The Canine Chronicles Directory
Nova Scotia Duck Tolling Retriever
The Nova Scotia Duck Tolling Retriever has a double coat with a straight, medium
length outer-coat and a soft, dense undercoat. Feathering should be on the throat,
back of the thighs and behind the ears. When showing this breed, the color preferences
are all shades of red or orange, lighter with colored feathering underneath the
body and tail. They may also have white markings on their feet, chest, face, and
on the tip of their tail. The wide head is slightly rounded with a wedge-like appearance
and the muzzle tapered. The almond-shaped eyes should be medium in size and be amber
to brown in color. The eye rim color should be the same as the coat or dark. The
nose and lips should match the eye rim. The triangular-shaped ears are set high
and well back on the head. They should be medium in size and have rounded tips.
The lips should be tight and the mouth soft but strong. The teeth should meet in
a scissor-like bite. The well-muscled neck should be medium in length merging into
a short back with a level topline. The chest should be deep and well insulated.
The forelegs should be straight and parallel. The hindlegs should be well muscled
with slightly sloping pasterns. The round feet are webbed with well-arched toes.
The luxuriously feathered tail is carried below the topline while at rest. When
active the tail is held high and curves over the back.
Nova Scotia Duck Tolling Retrievers are a gentle, affectionate and loving breed.
They enjoy being with their family and are patient with children. This breed, unlike
other retrievers, tend to be reserved around strangers and will bark when they sense
danger. The Nova Scotia Duck Tolling Retriever gets along well with other dogs and
household animals. This breed can dominate the household if allowed so they should
be socialized and trained from an early age. They are playful, love to swim and
are naturally passionate about hunting.
Height: 17-21" ; Weight: 37-51 lbs.
Minor concerns with this breed include thyroid and autoimmune problems and progressive
The Toller will do okay living in an apartment if they get enough exercise. They
prefer colder climates.
This breed needs lots of daily exercise and should be allowed have lots of fun.
They do well with retrieving.

(Collected data)

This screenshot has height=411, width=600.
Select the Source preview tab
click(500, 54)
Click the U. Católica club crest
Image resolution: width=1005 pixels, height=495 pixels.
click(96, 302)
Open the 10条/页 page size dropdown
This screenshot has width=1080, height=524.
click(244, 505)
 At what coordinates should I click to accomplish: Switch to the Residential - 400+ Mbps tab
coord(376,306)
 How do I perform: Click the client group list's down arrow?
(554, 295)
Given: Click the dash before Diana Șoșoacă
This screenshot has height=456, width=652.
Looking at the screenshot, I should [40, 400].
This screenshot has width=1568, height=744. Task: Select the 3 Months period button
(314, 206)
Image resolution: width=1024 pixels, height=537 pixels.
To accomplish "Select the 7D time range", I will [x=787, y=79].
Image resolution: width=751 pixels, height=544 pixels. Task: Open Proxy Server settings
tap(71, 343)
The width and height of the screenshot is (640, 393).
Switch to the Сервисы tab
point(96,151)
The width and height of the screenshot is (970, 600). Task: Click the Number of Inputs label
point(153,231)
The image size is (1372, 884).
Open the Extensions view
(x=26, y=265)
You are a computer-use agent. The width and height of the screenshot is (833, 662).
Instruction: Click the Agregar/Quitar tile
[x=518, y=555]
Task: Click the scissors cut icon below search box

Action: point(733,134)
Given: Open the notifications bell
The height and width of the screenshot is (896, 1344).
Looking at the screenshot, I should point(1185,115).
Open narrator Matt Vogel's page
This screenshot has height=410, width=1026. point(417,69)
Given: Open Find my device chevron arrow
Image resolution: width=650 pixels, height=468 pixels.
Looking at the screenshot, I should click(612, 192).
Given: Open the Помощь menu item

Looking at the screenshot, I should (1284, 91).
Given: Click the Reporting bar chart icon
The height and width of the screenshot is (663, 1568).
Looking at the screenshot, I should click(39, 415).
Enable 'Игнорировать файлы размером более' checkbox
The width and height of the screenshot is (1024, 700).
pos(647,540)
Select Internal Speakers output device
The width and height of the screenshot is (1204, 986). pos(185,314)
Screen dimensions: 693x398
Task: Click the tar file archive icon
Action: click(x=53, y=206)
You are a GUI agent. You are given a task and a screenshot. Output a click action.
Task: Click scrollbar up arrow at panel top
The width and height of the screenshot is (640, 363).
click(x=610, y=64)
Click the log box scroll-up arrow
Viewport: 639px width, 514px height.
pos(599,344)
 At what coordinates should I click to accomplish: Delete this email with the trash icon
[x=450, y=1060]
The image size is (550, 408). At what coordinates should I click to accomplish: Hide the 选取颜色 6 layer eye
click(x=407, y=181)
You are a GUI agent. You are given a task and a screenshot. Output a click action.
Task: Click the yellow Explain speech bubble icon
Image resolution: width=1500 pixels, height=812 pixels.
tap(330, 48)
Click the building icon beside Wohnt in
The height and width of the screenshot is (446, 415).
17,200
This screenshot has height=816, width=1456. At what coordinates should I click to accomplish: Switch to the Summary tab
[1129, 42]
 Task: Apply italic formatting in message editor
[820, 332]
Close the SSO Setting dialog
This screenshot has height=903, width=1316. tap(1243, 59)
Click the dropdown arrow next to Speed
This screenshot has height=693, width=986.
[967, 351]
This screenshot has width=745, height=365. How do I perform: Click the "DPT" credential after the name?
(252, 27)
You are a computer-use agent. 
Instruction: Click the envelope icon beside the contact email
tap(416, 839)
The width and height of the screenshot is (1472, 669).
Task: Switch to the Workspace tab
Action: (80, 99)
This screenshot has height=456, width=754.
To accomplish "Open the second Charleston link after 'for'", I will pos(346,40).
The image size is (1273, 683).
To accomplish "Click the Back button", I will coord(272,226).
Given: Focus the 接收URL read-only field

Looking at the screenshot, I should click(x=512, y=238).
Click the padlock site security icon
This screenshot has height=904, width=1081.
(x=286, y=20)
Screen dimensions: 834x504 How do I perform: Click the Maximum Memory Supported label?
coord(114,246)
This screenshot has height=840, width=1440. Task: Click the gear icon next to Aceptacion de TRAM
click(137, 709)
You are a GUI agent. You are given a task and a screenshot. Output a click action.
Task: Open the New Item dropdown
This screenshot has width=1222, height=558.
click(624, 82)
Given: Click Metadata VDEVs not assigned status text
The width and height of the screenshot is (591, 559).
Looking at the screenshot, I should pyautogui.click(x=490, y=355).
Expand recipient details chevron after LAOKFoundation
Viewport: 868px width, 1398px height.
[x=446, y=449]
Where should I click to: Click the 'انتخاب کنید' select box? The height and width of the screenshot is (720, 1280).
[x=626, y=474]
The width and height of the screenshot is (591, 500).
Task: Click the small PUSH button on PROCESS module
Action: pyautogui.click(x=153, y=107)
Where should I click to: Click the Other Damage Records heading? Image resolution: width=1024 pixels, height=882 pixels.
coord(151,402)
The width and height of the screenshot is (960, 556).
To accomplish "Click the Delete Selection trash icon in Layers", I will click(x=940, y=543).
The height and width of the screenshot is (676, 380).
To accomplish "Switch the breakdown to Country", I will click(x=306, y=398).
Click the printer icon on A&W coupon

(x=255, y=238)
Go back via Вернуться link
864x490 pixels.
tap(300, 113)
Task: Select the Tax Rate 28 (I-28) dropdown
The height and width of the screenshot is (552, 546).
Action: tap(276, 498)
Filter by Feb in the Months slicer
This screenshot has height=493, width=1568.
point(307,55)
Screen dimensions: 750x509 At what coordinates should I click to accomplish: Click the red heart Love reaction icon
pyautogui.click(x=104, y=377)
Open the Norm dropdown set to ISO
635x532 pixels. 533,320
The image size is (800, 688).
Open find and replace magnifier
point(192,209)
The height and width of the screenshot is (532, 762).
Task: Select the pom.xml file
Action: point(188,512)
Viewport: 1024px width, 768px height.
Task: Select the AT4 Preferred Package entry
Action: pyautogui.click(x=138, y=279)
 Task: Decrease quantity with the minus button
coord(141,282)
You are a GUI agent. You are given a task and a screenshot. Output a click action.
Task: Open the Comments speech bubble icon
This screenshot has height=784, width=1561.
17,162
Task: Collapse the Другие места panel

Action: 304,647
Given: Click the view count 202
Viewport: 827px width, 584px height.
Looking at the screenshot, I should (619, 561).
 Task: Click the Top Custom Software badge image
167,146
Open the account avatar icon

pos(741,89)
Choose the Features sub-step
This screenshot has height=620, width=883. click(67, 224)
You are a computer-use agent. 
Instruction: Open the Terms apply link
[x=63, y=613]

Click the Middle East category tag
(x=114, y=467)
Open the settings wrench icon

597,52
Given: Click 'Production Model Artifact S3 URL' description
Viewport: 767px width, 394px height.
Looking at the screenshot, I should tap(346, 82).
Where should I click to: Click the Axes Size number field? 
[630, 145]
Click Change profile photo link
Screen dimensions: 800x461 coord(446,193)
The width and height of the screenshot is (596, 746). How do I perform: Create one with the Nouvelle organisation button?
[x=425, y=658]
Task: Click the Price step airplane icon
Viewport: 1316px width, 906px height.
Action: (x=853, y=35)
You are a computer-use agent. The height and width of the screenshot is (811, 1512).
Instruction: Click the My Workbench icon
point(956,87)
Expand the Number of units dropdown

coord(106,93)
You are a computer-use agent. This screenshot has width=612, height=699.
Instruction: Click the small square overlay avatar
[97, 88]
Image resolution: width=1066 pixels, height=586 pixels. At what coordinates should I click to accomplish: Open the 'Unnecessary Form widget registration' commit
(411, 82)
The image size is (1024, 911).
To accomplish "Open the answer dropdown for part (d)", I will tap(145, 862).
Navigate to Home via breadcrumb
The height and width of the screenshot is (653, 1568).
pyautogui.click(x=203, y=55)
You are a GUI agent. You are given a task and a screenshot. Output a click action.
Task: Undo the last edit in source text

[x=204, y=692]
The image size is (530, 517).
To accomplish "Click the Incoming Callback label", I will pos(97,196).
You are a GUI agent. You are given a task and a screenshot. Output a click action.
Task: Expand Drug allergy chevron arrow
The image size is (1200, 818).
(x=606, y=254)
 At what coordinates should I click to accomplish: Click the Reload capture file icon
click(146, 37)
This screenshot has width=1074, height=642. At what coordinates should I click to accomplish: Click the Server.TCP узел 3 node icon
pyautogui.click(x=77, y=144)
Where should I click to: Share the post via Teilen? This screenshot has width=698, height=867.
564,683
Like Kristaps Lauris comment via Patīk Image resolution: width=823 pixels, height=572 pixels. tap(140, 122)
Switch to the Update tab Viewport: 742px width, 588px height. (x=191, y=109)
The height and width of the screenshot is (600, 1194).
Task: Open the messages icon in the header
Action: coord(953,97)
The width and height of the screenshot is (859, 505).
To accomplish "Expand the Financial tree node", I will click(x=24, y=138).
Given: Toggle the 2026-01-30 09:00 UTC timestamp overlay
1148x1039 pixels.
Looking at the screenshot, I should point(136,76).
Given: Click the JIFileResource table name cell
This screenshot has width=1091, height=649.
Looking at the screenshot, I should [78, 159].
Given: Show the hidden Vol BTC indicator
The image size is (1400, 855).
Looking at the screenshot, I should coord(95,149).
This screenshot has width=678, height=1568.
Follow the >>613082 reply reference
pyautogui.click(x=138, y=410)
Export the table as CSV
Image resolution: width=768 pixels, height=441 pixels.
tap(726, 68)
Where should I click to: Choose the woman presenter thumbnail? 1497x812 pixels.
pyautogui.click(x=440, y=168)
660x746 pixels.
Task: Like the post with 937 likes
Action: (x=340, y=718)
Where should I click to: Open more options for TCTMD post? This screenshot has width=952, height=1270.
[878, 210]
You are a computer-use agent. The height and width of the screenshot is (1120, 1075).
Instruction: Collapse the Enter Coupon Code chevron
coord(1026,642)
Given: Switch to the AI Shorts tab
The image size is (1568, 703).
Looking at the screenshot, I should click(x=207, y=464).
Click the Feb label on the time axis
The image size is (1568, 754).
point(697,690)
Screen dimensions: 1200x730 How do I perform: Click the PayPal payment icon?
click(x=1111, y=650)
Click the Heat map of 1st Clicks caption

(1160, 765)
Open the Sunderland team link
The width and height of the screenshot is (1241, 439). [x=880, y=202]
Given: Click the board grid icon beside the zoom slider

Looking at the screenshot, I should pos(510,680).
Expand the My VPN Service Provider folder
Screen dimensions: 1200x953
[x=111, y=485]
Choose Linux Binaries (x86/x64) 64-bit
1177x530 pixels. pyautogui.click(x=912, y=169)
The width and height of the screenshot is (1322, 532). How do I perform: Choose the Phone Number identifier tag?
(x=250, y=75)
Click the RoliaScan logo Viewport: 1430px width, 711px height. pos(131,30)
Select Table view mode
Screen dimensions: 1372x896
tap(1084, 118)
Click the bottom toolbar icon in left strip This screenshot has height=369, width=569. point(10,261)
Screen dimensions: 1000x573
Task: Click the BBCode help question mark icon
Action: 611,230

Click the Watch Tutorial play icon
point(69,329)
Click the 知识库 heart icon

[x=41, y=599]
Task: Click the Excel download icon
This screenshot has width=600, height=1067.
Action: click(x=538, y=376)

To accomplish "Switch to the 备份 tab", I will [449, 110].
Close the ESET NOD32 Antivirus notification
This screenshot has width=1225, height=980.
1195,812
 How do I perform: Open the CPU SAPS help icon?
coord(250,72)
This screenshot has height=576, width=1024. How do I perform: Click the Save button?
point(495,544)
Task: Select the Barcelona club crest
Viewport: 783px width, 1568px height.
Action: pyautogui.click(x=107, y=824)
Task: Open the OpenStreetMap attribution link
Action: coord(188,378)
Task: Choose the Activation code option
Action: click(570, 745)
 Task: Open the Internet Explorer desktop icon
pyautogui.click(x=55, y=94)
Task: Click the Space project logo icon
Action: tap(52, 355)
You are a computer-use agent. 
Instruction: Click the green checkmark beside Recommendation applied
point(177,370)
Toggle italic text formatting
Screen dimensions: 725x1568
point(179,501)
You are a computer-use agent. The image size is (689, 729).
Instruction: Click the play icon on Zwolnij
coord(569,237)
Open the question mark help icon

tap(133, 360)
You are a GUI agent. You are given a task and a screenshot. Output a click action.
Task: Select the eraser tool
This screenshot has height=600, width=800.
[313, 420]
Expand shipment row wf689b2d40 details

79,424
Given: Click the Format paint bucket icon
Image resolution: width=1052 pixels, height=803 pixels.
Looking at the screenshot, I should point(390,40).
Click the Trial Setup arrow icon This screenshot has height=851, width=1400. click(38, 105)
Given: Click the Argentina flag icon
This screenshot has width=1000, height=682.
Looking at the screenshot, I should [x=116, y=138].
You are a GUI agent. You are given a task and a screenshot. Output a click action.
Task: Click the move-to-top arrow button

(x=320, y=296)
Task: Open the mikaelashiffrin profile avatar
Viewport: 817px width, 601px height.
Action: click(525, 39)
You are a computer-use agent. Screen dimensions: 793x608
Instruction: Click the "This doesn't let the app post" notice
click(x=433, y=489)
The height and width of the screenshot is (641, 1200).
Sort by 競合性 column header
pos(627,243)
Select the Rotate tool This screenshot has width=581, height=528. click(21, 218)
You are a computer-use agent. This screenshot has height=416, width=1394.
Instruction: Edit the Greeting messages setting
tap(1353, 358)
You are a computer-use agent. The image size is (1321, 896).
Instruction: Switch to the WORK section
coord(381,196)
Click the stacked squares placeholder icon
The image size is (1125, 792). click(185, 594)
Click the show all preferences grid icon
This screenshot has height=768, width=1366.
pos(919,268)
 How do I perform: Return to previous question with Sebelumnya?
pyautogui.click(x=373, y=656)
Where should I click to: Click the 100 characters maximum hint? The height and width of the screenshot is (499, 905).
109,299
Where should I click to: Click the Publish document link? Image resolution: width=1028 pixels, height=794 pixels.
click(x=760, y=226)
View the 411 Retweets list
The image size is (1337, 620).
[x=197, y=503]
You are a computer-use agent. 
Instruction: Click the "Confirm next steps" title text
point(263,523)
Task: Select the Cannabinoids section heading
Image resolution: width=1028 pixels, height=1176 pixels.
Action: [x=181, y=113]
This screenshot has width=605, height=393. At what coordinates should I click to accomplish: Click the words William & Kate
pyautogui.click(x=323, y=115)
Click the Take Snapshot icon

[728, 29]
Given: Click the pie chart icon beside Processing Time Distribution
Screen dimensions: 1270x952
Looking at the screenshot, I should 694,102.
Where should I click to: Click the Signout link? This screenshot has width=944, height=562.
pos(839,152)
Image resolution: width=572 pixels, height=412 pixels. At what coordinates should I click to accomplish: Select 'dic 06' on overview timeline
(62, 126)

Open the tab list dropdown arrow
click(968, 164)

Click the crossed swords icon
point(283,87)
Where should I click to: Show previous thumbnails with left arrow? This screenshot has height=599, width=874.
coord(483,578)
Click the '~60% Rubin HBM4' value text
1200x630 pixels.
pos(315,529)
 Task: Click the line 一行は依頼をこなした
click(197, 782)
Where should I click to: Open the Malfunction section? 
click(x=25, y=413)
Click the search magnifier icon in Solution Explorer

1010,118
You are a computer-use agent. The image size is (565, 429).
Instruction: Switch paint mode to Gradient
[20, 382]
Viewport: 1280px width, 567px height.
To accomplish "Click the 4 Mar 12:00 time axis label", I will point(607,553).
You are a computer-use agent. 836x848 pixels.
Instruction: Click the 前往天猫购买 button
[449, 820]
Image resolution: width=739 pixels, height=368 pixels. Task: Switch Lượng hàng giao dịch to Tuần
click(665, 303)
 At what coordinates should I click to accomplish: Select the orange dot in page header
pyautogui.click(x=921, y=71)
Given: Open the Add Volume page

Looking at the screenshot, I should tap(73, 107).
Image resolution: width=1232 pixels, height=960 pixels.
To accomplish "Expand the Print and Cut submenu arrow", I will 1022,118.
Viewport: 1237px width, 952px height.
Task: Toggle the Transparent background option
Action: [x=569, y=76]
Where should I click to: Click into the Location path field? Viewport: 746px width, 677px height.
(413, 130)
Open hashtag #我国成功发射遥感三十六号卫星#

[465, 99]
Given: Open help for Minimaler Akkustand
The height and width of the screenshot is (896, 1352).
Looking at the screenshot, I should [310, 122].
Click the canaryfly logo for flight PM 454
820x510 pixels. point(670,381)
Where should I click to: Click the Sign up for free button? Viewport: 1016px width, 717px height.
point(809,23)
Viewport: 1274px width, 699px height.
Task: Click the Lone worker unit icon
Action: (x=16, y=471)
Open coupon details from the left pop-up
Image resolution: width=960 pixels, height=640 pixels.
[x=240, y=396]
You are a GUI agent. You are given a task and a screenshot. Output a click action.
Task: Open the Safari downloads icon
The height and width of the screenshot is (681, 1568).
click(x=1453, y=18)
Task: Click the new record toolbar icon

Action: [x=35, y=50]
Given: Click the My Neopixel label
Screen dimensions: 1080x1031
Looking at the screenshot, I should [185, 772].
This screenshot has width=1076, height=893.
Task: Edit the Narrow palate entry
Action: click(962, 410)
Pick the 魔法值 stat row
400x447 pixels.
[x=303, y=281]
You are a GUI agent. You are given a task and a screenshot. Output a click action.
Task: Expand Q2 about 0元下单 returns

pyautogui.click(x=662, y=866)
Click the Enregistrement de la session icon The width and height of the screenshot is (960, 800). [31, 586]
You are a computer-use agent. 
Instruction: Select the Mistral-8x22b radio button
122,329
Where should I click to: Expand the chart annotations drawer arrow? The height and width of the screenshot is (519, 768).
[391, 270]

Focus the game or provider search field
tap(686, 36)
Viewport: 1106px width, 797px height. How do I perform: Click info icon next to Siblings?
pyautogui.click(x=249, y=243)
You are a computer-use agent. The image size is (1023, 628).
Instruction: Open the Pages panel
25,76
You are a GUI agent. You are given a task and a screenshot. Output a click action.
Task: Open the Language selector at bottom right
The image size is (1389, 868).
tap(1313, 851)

> Set of tasks
a) Print the passage of the breed profile from "The lips should" up to and including "and well insulated.".
b) According to the breed profile, why should this dog be socialized and trained from an early age? Answer in one to three sentences.
c) Answer these questions from the breed profile:
(i) What color should the eyes be?
(ii) What is the height range given for the breed?
(iii) What kind of climate does the breed prefer?
Answer using nothing but the breed profile.

> Solutions by task
a)
The lips should be tight and the mouth soft but strong. The teeth should meet in
a scissor-like bite. The well-muscled neck should be medium in length merging into
a short back with a level topline. The chest should be deep and well insulated.

b) This dog should be socialized and trained early because it can dominate the household if allowed to.

c)
(i) Amber to brown.
(ii) 17 to 21 inches.
(iii) Colder climates.